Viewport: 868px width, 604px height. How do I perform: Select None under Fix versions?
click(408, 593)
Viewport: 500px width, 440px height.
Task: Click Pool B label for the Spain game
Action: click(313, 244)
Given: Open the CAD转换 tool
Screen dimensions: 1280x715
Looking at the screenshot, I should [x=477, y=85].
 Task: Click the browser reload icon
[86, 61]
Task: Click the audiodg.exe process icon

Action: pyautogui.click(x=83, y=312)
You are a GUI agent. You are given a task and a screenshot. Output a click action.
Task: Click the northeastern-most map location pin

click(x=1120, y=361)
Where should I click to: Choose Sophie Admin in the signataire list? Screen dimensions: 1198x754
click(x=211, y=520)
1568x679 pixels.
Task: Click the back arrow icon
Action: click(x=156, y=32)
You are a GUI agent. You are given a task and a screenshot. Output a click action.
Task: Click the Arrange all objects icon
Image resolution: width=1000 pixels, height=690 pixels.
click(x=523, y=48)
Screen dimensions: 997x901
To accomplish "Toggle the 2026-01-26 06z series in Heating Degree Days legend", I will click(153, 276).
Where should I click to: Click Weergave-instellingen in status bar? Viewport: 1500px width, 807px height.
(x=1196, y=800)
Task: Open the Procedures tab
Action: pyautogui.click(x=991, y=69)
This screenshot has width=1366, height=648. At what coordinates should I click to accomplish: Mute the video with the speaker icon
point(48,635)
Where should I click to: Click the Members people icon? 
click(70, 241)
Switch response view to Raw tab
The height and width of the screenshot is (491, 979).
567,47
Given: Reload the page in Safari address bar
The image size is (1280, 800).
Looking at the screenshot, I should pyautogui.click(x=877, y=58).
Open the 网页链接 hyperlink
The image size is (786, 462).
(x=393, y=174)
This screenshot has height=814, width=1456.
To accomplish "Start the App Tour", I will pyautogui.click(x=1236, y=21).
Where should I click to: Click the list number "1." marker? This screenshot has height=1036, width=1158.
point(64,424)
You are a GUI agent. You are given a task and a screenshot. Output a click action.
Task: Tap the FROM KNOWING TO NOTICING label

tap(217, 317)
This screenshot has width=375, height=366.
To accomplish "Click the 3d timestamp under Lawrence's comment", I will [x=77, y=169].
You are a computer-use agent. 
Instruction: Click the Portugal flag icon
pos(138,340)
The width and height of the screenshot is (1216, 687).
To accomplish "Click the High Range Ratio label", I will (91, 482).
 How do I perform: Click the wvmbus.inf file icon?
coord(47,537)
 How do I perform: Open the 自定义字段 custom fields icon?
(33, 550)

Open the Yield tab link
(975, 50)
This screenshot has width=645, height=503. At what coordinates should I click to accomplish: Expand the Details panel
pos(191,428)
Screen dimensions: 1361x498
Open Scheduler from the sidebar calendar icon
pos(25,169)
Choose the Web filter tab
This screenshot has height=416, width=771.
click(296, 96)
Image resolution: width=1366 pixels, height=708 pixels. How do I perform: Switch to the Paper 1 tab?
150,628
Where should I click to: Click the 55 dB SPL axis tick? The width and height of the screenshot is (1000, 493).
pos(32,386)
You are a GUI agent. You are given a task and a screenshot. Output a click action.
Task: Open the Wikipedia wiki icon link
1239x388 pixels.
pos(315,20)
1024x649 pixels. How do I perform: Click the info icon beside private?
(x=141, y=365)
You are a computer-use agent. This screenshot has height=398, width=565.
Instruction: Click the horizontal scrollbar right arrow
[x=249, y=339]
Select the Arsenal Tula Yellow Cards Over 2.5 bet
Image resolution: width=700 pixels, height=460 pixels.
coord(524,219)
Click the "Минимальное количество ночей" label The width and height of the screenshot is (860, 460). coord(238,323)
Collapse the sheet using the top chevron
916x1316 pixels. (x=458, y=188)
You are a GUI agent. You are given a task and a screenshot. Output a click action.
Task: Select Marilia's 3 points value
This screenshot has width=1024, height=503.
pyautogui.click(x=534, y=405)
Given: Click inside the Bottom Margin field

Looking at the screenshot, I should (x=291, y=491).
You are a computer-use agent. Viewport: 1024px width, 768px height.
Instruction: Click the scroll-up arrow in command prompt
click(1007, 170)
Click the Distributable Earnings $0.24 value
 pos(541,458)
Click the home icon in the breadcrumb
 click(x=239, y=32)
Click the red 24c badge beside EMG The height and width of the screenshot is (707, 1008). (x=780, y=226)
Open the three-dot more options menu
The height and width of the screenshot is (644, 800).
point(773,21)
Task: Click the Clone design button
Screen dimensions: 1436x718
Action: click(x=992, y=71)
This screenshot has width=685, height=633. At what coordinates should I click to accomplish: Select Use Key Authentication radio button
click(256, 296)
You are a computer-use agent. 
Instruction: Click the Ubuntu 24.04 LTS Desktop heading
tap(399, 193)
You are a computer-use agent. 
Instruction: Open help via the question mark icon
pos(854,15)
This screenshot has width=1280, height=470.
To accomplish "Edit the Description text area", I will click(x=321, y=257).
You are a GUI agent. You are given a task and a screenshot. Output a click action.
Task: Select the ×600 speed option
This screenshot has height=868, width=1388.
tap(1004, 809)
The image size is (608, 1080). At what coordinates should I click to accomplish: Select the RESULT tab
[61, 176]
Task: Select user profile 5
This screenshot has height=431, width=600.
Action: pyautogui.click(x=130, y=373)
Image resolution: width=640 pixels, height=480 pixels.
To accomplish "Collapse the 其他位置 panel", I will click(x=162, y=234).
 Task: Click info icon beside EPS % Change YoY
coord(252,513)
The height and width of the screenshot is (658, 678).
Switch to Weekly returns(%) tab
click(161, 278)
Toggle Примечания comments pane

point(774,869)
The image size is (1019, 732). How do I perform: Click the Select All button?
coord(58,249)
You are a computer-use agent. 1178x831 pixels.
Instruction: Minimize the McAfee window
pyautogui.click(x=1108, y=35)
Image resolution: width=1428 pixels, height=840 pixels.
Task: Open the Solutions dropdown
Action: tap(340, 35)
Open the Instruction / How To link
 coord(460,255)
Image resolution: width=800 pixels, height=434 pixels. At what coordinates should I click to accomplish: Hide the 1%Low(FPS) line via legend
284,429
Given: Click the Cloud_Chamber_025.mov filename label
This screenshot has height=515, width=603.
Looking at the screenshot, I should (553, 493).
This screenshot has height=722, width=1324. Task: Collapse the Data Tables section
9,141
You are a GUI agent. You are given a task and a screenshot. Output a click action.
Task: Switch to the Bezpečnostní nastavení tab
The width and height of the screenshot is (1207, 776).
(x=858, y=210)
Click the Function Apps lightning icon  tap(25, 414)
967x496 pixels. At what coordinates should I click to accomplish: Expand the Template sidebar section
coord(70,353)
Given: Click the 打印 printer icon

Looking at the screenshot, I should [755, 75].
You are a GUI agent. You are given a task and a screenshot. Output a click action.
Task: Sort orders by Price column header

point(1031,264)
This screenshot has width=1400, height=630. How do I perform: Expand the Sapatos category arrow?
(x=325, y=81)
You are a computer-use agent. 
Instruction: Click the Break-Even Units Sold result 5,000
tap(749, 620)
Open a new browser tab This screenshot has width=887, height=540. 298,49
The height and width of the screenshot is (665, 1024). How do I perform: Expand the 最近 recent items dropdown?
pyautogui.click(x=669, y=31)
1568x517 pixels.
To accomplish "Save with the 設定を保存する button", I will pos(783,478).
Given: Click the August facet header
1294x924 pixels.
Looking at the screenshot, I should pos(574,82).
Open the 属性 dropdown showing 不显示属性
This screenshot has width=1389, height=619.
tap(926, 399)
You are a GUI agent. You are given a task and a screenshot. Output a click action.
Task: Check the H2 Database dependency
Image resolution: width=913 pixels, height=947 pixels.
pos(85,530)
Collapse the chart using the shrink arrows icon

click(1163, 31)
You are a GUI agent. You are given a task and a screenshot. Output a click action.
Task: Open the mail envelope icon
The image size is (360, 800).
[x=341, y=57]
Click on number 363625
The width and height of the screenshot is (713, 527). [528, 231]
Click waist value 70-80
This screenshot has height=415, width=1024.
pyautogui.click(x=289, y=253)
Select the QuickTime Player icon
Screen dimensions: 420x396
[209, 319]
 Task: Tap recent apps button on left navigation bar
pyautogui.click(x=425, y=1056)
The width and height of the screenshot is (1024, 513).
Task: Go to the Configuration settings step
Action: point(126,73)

> [Task prompt]: Repeat word for word each line from the one with "Given: Click the 打印 printer icon" to the end of the records above, inclusive.

> [Task solution]:
Given: Click the 打印 printer icon

Looking at the screenshot, I should [755, 75].
You are a GUI agent. You are given a task and a screenshot. Output a click action.
Task: Sort orders by Price column header

point(1031,264)
This screenshot has width=1400, height=630. How do I perform: Expand the Sapatos category arrow?
(x=325, y=81)
You are a computer-use agent. 
Instruction: Click the Break-Even Units Sold result 5,000
tap(749, 620)
Open a new browser tab This screenshot has width=887, height=540. 298,49
The height and width of the screenshot is (665, 1024). How do I perform: Expand the 最近 recent items dropdown?
pyautogui.click(x=669, y=31)
1568x517 pixels.
To accomplish "Save with the 設定を保存する button", I will pos(783,478).
Given: Click the August facet header
1294x924 pixels.
Looking at the screenshot, I should pos(574,82).
Open the 属性 dropdown showing 不显示属性
This screenshot has width=1389, height=619.
tap(926, 399)
You are a GUI agent. You are given a task and a screenshot. Output a click action.
Task: Check the H2 Database dependency
Image resolution: width=913 pixels, height=947 pixels.
pos(85,530)
Collapse the chart using the shrink arrows icon

click(1163, 31)
You are a GUI agent. You are given a task and a screenshot. Output a click action.
Task: Open the mail envelope icon
The image size is (360, 800).
[x=341, y=57]
Click on number 363625
The width and height of the screenshot is (713, 527). [528, 231]
Click waist value 70-80
This screenshot has height=415, width=1024.
pyautogui.click(x=289, y=253)
Select the QuickTime Player icon
Screen dimensions: 420x396
[209, 319]
 Task: Tap recent apps button on left navigation bar
pyautogui.click(x=425, y=1056)
The width and height of the screenshot is (1024, 513).
Task: Go to the Configuration settings step
Action: point(126,73)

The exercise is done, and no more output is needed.